◆ Entries shown:

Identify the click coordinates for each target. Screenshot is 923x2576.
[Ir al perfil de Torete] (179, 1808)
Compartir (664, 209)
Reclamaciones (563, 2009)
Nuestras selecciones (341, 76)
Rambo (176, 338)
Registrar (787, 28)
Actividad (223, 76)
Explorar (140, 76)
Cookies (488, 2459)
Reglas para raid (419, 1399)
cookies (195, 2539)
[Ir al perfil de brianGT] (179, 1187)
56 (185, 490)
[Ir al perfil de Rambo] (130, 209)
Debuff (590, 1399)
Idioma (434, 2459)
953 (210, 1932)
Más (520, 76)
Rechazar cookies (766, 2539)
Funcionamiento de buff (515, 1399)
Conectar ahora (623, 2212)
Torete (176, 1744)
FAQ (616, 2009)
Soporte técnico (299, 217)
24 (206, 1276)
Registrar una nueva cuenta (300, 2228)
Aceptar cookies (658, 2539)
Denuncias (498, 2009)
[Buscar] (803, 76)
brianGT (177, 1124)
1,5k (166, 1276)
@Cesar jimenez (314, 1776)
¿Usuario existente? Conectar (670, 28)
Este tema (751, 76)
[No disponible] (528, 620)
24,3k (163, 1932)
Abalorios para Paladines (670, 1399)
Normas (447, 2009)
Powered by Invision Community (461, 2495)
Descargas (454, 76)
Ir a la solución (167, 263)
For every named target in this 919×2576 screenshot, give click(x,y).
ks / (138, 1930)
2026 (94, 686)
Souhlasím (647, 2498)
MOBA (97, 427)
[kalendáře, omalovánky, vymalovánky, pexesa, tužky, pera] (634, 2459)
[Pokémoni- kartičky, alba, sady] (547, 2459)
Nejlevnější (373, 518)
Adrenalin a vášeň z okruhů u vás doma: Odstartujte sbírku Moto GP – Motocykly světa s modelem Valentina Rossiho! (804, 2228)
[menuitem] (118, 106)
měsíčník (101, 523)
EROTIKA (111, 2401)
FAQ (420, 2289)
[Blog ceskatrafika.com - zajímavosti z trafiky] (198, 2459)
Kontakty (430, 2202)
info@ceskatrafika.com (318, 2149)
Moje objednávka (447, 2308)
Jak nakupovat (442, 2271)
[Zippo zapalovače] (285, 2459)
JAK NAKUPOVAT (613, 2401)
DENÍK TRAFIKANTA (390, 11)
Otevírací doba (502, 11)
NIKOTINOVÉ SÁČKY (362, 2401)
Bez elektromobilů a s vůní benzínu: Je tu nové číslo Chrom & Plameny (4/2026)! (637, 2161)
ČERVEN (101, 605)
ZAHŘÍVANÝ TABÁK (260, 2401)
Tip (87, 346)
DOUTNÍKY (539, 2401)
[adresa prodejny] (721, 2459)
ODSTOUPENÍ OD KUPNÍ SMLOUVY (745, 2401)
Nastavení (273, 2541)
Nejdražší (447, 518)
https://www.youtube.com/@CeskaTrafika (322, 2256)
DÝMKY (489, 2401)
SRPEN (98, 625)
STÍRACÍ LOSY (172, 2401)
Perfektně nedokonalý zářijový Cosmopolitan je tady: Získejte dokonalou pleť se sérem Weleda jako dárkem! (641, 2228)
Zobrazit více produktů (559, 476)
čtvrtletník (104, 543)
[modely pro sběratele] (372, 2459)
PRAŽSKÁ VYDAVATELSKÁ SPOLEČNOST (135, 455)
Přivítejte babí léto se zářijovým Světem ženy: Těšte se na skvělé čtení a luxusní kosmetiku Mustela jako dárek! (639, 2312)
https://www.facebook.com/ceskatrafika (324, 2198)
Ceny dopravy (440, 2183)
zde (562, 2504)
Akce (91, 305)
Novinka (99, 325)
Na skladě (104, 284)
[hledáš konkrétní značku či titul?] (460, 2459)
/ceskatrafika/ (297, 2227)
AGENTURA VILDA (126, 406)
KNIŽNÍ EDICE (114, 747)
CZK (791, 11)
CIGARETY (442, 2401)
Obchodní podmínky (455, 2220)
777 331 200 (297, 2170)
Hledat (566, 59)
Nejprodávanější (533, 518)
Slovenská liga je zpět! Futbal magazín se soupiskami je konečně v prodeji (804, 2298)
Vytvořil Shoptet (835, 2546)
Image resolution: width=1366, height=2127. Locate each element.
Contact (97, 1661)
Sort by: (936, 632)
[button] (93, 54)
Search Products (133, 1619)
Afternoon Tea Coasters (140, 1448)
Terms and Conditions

◆ Task directions:
Up to and including the line with "Otevírací doba (502, 11)", restate the records above word for word from the very first line.

◆ Response:
Identify the click coordinates for each target. Screenshot is 923x2576.
[Ir al perfil de Torete] (179, 1808)
Compartir (664, 209)
Reclamaciones (563, 2009)
Nuestras selecciones (341, 76)
Rambo (176, 338)
Registrar (787, 28)
Actividad (223, 76)
Explorar (140, 76)
Cookies (488, 2459)
Reglas para raid (419, 1399)
cookies (195, 2539)
[Ir al perfil de brianGT] (179, 1187)
56 (185, 490)
[Ir al perfil de Rambo] (130, 209)
Debuff (590, 1399)
Idioma (434, 2459)
953 (210, 1932)
Más (520, 76)
Rechazar cookies (766, 2539)
Funcionamiento de buff (515, 1399)
Conectar ahora (623, 2212)
Torete (176, 1744)
FAQ (616, 2009)
Soporte técnico (299, 217)
24 (206, 1276)
Registrar una nueva cuenta (300, 2228)
Aceptar cookies (658, 2539)
Denuncias (498, 2009)
[Buscar] (803, 76)
brianGT (177, 1124)
1,5k (166, 1276)
@Cesar jimenez (314, 1776)
¿Usuario existente? Conectar (670, 28)
Este tema (751, 76)
[No disponible] (528, 620)
24,3k (163, 1932)
Abalorios para Paladines (670, 1399)
Normas (447, 2009)
Powered by Invision Community (461, 2495)
Descargas (454, 76)
Ir a la solución (167, 263)
For every named target in this 919×2576 screenshot, give click(x,y).
ks / (138, 1930)
2026 (94, 686)
Souhlasím (647, 2498)
MOBA (97, 427)
[kalendáře, omalovánky, vymalovánky, pexesa, tužky, pera] (634, 2459)
[Pokémoni- kartičky, alba, sady] (547, 2459)
Nejlevnější (373, 518)
Adrenalin a vášeň z okruhů u vás doma: Odstartujte sbírku Moto GP – Motocykly světa s modelem Valentina Rossiho! (804, 2228)
[menuitem] (118, 106)
měsíčník (101, 523)
EROTIKA (111, 2401)
FAQ (420, 2289)
[Blog ceskatrafika.com - zajímavosti z trafiky] (198, 2459)
Kontakty (430, 2202)
info@ceskatrafika.com (318, 2149)
Moje objednávka (447, 2308)
Jak nakupovat (442, 2271)
[Zippo zapalovače] (285, 2459)
JAK NAKUPOVAT (613, 2401)
DENÍK TRAFIKANTA (390, 11)
Otevírací doba (502, 11)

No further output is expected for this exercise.